# Source document
*** Block opens ***
# Women's Infidelity Books



## KJ_Simmons (Jan 12, 2016)

Have any of you here read the books?
Women's Infidelity | Why Women Cheat And Have Affairs

The author notes 4 stages of female infidelity, and they seem pretty accurate.

I've read a number of reviews online and most say the content is gold. 

Two questions for those who have read:

1) Do the books provide some type of solution to the problem? Like a roadmap for the couple to work through, or is it more of a 'this is all inevitable' sort of thing?
2) Is this something you would also give to your wife to read to make her aware of what can happen?


----------



## BetrayedDad (Aug 8, 2013)

KJ_Simmons said:


> Have any of you here read the books?


Divorce for Dummies

I found this book to be the most helpful to me.


----------



## 225985 (Dec 29, 2015)

KJ_Simmons said:


> Have any of you here read the books?
> 
> Women's Infidelity | Why Women Cheat And Have Affairs
> 
> ...




What's up KJ? Trouble with W again?


----------



## KJ_Simmons (Jan 12, 2016)

blueinbr said:


> What's up KJ? Trouble with W again?


Hey Blue...actually things are going much better.


----------



## anchorwatch (Mar 5, 2012)

Knowledge is never a waste of time. Michelle Langley's books can be eye opening and very useful to understand what can and does happen. I personally think Dr. Glass's book, NOT "Just Friends", to also be eye opening with an emphasis on guidance and practical solutions. 

Hopefully, they will be useful for the both of you. 

Best


----------
*** Block closes ***
# Raw data
*** Block opens ***
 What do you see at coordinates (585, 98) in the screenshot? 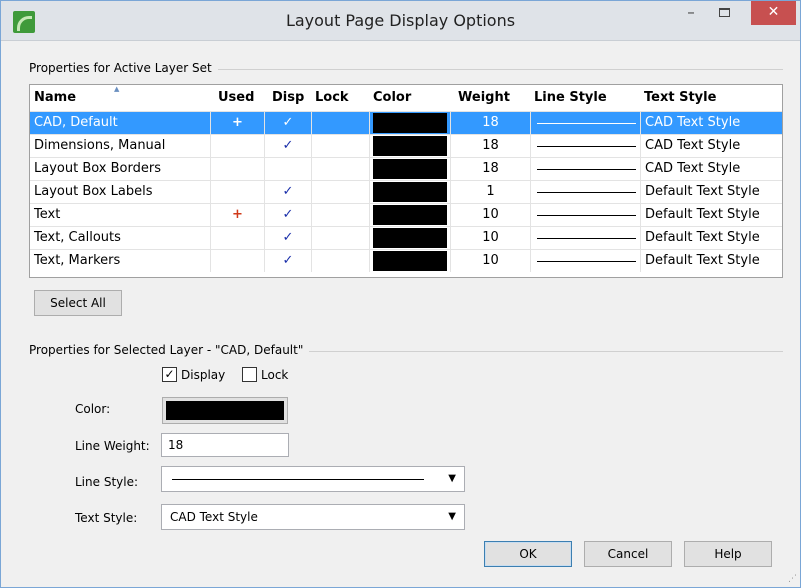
*** Block closes ***
# Problem
Please reproduce word for word everything in the thread about women's infidelity books from "The author notes" down to "sort of thing?".

# Result for this task
The author notes 4 stages of female infidelity, and they seem pretty accurate.

I've read a number of reviews online and most say the content is gold. 

Two questions for those who have read:

1) Do the books provide some type of solution to the problem? Like a roadmap for the couple to work through, or is it more of a 'this is all inevitable' sort of thing?